Find every line in the records that holds the string "pixels". Copy each one.

*** Source data ***

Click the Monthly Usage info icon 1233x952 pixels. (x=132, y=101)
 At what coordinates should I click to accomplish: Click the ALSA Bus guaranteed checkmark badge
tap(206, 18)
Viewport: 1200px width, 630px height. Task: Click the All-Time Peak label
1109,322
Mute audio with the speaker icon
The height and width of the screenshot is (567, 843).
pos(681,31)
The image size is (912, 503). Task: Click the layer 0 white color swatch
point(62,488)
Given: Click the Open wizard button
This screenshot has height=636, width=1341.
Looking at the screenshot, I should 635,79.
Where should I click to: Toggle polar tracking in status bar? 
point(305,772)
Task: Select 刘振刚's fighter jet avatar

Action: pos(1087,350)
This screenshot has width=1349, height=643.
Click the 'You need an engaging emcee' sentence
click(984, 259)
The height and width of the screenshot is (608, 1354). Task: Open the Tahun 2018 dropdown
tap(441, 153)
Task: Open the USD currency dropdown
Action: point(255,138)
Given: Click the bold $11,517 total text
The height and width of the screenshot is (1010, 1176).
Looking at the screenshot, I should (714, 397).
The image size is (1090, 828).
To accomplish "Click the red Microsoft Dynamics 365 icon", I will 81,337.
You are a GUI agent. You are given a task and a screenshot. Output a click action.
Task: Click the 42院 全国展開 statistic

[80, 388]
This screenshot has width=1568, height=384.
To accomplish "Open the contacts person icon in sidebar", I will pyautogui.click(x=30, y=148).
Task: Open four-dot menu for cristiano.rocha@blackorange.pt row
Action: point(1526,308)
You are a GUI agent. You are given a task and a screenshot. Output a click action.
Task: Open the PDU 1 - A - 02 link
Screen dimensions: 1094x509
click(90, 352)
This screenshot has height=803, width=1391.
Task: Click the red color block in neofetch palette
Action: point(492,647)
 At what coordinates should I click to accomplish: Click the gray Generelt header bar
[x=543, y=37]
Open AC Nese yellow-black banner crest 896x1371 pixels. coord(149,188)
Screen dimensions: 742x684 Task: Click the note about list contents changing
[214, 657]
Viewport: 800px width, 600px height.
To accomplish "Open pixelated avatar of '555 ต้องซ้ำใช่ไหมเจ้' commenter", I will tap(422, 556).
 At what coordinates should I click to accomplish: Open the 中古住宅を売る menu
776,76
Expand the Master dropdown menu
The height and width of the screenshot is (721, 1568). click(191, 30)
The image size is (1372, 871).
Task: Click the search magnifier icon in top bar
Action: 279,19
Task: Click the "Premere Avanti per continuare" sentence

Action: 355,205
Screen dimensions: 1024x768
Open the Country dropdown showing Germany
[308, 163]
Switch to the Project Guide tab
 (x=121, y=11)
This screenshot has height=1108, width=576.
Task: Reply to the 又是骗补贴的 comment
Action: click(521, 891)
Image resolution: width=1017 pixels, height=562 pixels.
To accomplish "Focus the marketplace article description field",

*** End of Source data ***

▶ _Solution for this task_:
Click the Monthly Usage info icon 1233x952 pixels. (x=132, y=101)
Open AC Nese yellow-black banner crest 896x1371 pixels. coord(149,188)
Image resolution: width=1017 pixels, height=562 pixels.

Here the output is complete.